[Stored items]

▬▬▬▬▬▬▬▬▬▬

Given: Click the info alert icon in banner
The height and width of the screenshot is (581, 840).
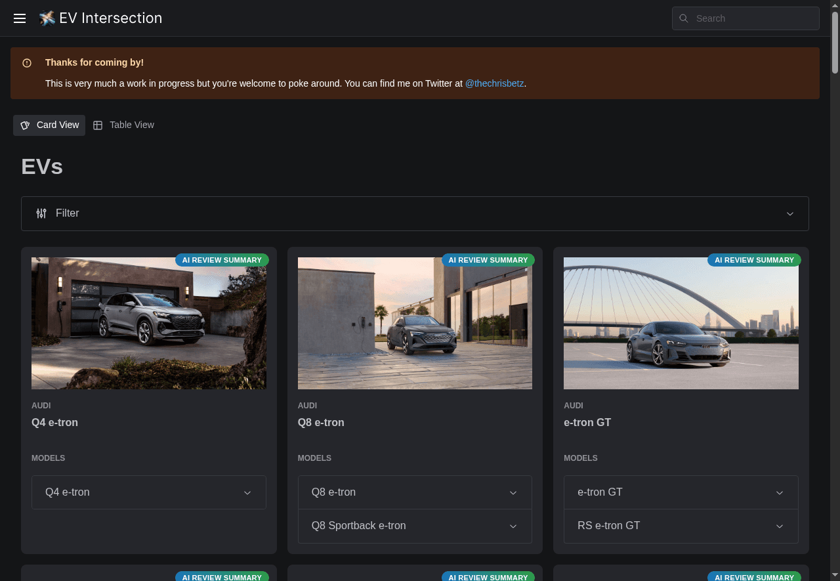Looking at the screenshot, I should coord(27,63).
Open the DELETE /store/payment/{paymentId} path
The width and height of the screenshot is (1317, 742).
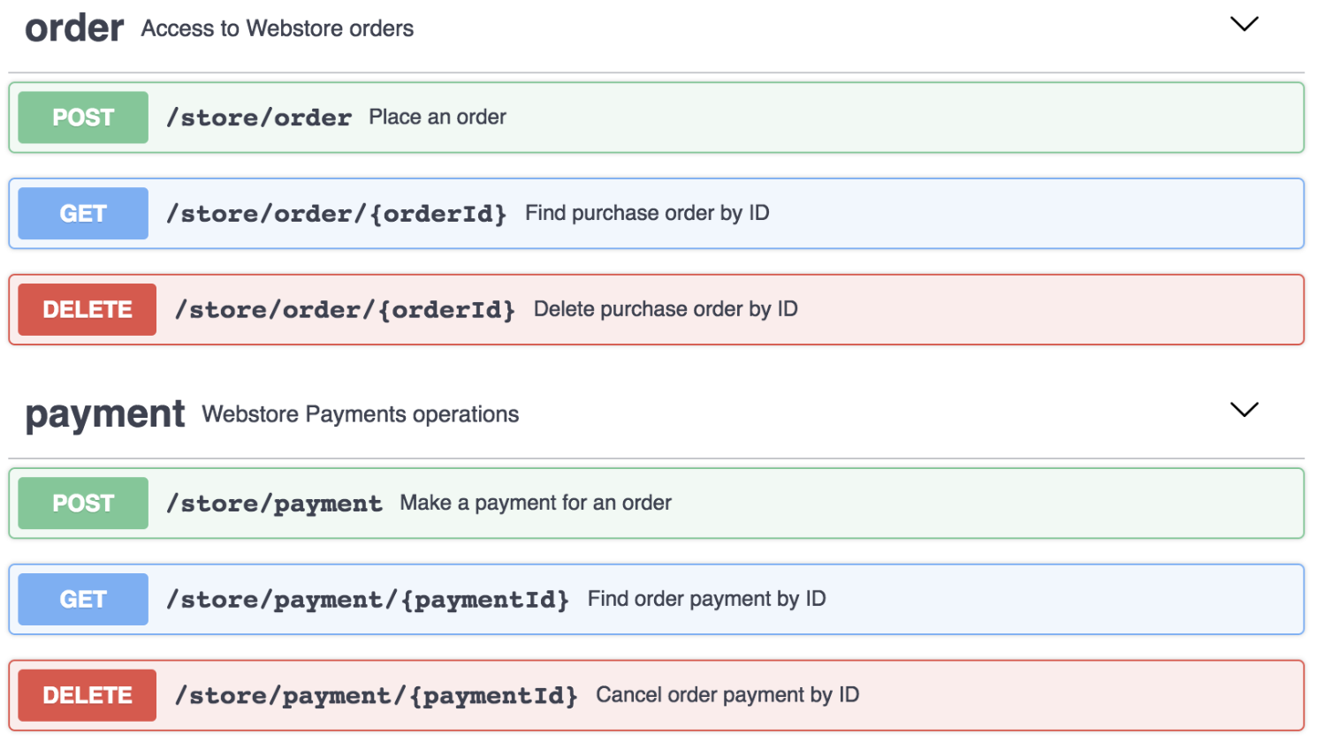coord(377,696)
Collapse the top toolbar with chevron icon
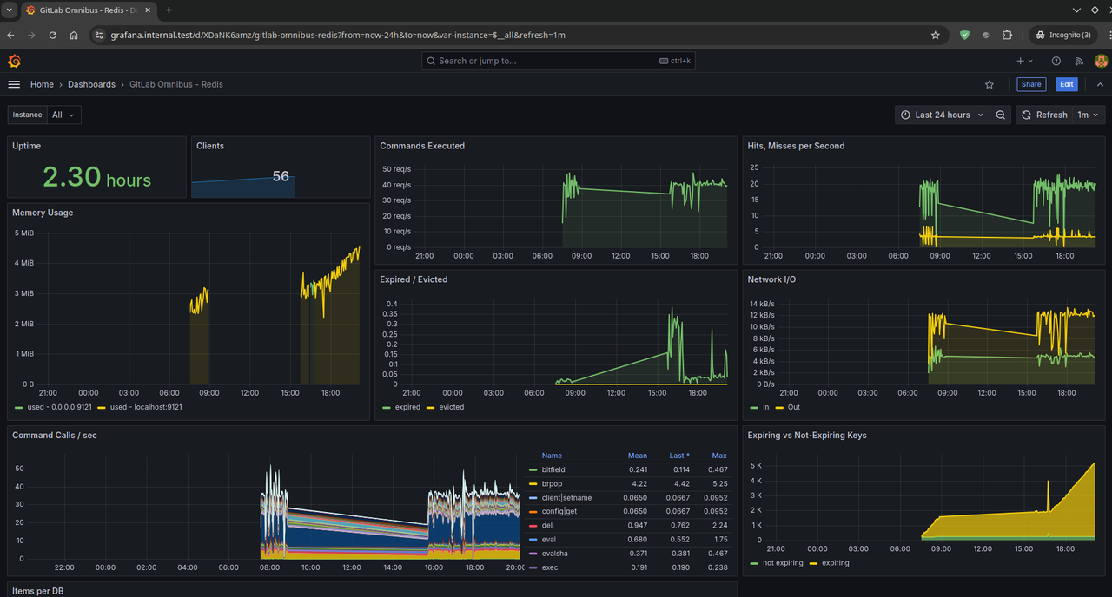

▬▬▬▬▬▬▬▬▬▬

■ **Task prompt**: Omitting all pictures, copy the preceding entries without any alteration.

■ **Output of the exercise**:
Given: Click the info alert icon in banner
The height and width of the screenshot is (581, 840).
Looking at the screenshot, I should coord(27,63).
Open the DELETE /store/payment/{paymentId} path
The width and height of the screenshot is (1317, 742).
coord(377,696)
Collapse the top toolbar with chevron icon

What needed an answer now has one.